REQUIREMENT: Reproduce the entries word for word, starting at the line that contains "Where should I click to: Open settings" and ending at the last line of the entries.

───── SUPPLIED MATERIAL ─────

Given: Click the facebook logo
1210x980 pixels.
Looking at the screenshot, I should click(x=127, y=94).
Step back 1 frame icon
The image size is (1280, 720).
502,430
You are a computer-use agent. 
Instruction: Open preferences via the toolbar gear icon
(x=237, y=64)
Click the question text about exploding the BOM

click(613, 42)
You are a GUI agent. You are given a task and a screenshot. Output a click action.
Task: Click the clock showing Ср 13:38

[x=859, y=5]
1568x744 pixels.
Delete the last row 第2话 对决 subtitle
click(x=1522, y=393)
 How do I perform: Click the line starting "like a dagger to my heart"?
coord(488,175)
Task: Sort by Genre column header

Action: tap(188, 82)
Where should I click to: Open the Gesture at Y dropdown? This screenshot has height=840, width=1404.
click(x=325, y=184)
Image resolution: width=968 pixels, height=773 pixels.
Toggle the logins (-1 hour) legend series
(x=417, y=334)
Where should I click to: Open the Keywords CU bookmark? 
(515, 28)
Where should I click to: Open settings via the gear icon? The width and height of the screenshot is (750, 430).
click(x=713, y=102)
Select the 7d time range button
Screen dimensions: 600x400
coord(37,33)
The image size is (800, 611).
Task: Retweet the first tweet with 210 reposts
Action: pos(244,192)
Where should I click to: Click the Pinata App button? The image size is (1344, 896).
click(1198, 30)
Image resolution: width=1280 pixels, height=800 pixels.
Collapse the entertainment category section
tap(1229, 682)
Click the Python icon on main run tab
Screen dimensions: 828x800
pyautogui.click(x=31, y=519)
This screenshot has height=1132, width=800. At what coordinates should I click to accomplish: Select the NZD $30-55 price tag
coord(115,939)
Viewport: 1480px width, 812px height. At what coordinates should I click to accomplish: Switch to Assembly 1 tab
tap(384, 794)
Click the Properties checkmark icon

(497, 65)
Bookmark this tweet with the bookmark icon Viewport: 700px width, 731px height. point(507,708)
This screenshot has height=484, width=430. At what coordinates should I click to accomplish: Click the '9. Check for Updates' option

─────

TASK SOLUTION:
Where should I click to: Open settings via the gear icon? The width and height of the screenshot is (750, 430).
click(x=713, y=102)
Select the 7d time range button
Screen dimensions: 600x400
coord(37,33)
The image size is (800, 611).
Task: Retweet the first tweet with 210 reposts
Action: pos(244,192)
Where should I click to: Click the Pinata App button? The image size is (1344, 896).
click(1198, 30)
Image resolution: width=1280 pixels, height=800 pixels.
Collapse the entertainment category section
tap(1229, 682)
Click the Python icon on main run tab
Screen dimensions: 828x800
pyautogui.click(x=31, y=519)
This screenshot has height=1132, width=800. At what coordinates should I click to accomplish: Select the NZD $30-55 price tag
coord(115,939)
Viewport: 1480px width, 812px height. At what coordinates should I click to accomplish: Switch to Assembly 1 tab
tap(384, 794)
Click the Properties checkmark icon

(497, 65)
Bookmark this tweet with the bookmark icon Viewport: 700px width, 731px height. point(507,708)
This screenshot has height=484, width=430. At what coordinates should I click to accomplish: Click the '9. Check for Updates' option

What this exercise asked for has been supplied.